The challenge is transmitting your secret key to the person with whom you want to communicate confidentially. This method has several drawbacks: whenever you need to exchange messages with several people, you must have as many secret keys as the number of persons with whom you wish to communicate, and store all of these secret keys in a highly secure manner. As a result, managing all of these secret keys rapidly becomes very complex, turning into a source of security risk.

What is the relationship between public keys and certificates?

The main issue with public-key cryptography (for message signing and encryption) is the probity, or integrity, of the public key received by a contact or retrieved from a shared directory. To send a confidential message to someone, you must use their public key, which requires you to be absolutely sure that the key is indeed theirs. Similarly, to verify that the message received was indeed sent and signed by you, your contacts need your public key.
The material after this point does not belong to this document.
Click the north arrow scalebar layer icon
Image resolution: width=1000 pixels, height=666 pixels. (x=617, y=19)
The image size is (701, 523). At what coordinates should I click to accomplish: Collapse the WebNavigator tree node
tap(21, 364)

The electronic certificate is an electronic document that associates the name of a person (private individual, legal entity, website, router…) with a public key. Like a traditional ID, which establishes the link between a face, a name and a handwritten signature, the certificate is used to establish the link between a public key and its owner (private individual or legal entity).
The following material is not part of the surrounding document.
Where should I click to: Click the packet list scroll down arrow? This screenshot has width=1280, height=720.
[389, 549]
To use a person’s public key with a total peace of mind, the key must be certified by a Certificate Authority. Before delivering a certificate, the CA therefore uses various authentication procedures to ensure that the certificate requester is the person they claim to be, and is truly the owner of the public key to be certified. Thus, if end users trust the CA that issued the certificate and have a copy of its public key (to read the signature, the “official stamp” of the certificate received), they are assured of the legitimacy of the certificate and therefore of its public key.

IDNOMIC GUARANTEES YOUR SECURITY

What is a trusted third party?

A Trusted Third Party is an organization authorized to implement electronic signatures based on Public Key Infrastructure (PKI) architectures. It may also be a third party to whom a copy of the secret key of a public-key encryption system is entrusted.

What is the role of IDnomic regarding a CA?

IDnomic is a Trust Services Provider. We are in charge of the technical manufacturing of the certificate, on behalf of and following orders from the Certificate Authority through a technical outsourcing relationship. We are not responsible for defining the identity verification procedures that lead to the issuance of digital certificates, or for defining the conditions which, for instance, result in the revocation of the certificates issued by a company undergoing liquidation. IDnomic operates Public Key Infrastructures (PKI) for Certificate Authorities requesting this service, and lets these Certificate Authorities choose the methods by which they deliver, distribute and manage the digital certificates they deliver.

Is it possible to secure a fleet of mobile devices using a PKI?

A Public Key Infrastructure is a reputed and reliable security technology that organizations have been using for decades to authenticate users, machines and servers. Using a PKI for mobile devices means implementing an affordable and easy-to-deploy identity management solution for company devices and employees.

Digital certificates can be used on mobile devices to:

– Sign and encrypt email
– Authenticate email
– Authenticate users on VPNs and Wi-Fi networks

What is the difference between authentication, identification and permission?

Identifying means associating a physical person with their digital identity. Authenticating a person means verifying their identity. After the person has been identified and authenticated, their identity is associated with their permissions in order to determine whether they are authorized to access certain resources (applications, data) and, in certain cases, to allow them to perform online transactions.